• Aim of the task: Return the listing that follows exactly, with no pictures included.

<<<<

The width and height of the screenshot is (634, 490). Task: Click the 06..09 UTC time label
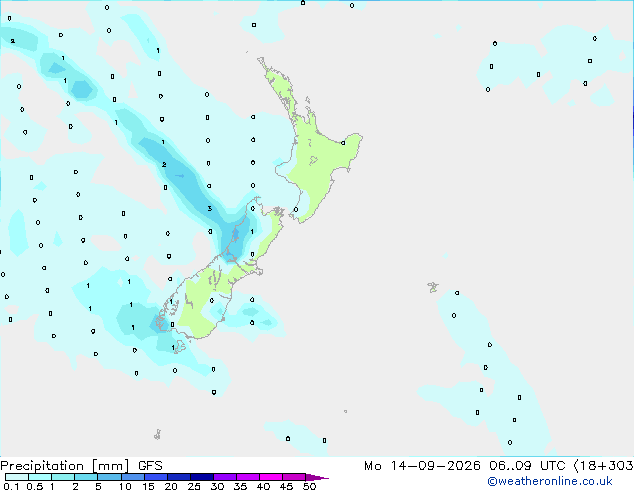pyautogui.click(x=527, y=466)

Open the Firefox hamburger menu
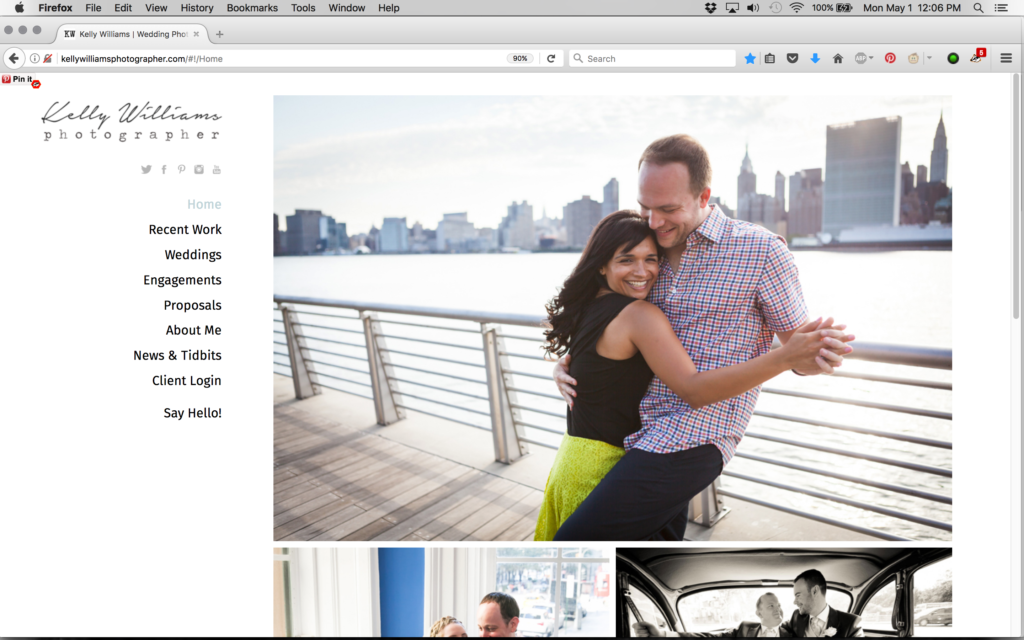click(1006, 59)
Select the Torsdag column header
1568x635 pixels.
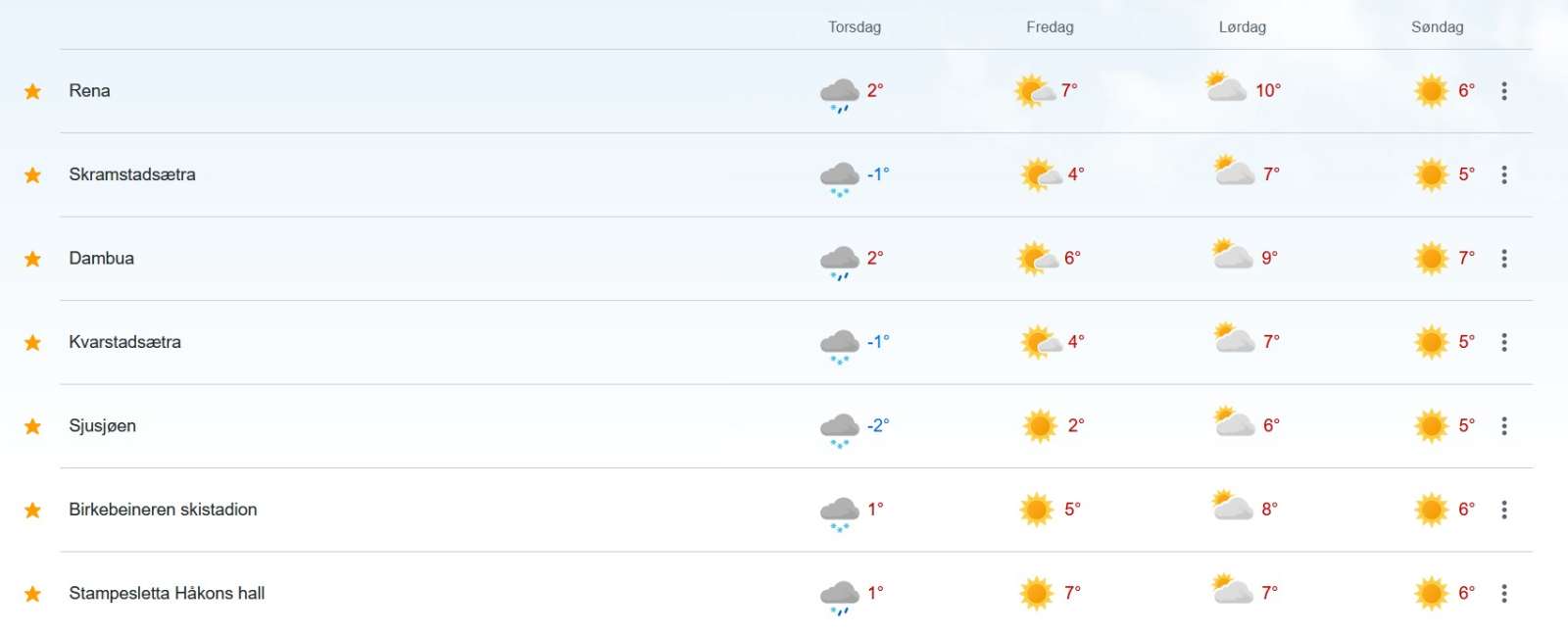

>>>>

• Exercise solution:
The width and height of the screenshot is (634, 490). Task: Click the 06..09 UTC time label
pyautogui.click(x=527, y=466)

Open the Firefox hamburger menu
click(1006, 59)
Select the Torsdag column header
1568x635 pixels.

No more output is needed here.